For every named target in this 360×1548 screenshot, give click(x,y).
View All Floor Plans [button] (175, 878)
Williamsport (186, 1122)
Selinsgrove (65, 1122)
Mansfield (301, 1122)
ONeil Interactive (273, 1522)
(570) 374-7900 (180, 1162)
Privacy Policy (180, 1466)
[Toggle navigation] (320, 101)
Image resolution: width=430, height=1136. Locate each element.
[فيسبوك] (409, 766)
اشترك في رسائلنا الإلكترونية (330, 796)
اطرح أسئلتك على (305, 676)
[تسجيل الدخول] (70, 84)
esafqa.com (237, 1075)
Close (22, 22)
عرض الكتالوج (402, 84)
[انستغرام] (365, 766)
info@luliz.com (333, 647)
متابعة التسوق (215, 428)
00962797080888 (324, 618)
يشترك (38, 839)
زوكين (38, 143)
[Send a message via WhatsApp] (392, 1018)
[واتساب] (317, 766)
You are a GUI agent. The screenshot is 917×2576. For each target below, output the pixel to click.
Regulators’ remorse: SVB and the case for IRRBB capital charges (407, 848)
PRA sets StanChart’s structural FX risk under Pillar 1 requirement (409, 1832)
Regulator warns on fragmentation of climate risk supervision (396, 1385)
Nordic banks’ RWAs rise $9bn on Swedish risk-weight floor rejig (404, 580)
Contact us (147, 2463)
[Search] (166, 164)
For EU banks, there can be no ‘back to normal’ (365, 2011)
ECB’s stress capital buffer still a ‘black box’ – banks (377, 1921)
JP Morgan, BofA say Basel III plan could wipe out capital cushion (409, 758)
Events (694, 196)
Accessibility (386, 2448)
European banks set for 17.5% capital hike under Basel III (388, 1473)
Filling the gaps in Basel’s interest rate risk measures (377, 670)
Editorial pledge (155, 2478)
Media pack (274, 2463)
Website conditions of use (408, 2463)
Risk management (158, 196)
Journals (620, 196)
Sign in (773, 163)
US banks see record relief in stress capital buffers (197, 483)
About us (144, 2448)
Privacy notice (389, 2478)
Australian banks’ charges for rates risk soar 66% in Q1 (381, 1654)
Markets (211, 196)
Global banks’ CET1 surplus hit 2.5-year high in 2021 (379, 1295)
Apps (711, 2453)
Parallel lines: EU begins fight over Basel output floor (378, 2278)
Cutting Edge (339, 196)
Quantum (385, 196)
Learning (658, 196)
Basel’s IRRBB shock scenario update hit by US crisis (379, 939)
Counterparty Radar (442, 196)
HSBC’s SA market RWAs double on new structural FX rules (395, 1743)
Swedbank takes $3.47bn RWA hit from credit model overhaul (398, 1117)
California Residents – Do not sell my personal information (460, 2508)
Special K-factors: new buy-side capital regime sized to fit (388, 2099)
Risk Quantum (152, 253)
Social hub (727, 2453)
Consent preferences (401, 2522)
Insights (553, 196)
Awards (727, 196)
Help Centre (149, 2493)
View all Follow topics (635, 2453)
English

* _REQUIRED ACTION_: Every line from the first through the one containing "PRA sets StanChart’s" in the listing above must be given again exactly, with nothing else alongside.

* _ANSWER TO THIS EXERCISE_:
For every named target in this 360×1548 screenshot, give click(x,y).
View All Floor Plans [button] (175, 878)
Williamsport (186, 1122)
Selinsgrove (65, 1122)
Mansfield (301, 1122)
ONeil Interactive (273, 1522)
(570) 374-7900 (180, 1162)
Privacy Policy (180, 1466)
[Toggle navigation] (320, 101)
Image resolution: width=430, height=1136. Locate each element.
[فيسبوك] (409, 766)
اشترك في رسائلنا الإلكترونية (330, 796)
اطرح أسئلتك على (305, 676)
[تسجيل الدخول] (70, 84)
esafqa.com (237, 1075)
Close (22, 22)
عرض الكتالوج (402, 84)
[انستغرام] (365, 766)
info@luliz.com (333, 647)
متابعة التسوق (215, 428)
00962797080888 (324, 618)
يشترك (38, 839)
زوكين (38, 143)
[Send a message via WhatsApp] (392, 1018)
[واتساب] (317, 766)
You are a GUI agent. The screenshot is 917×2576. For each target below, output the pixel to click.
Regulators’ remorse: SVB and the case for IRRBB capital charges (407, 848)
PRA sets StanChart’s structural FX risk under Pillar 1 requirement (409, 1832)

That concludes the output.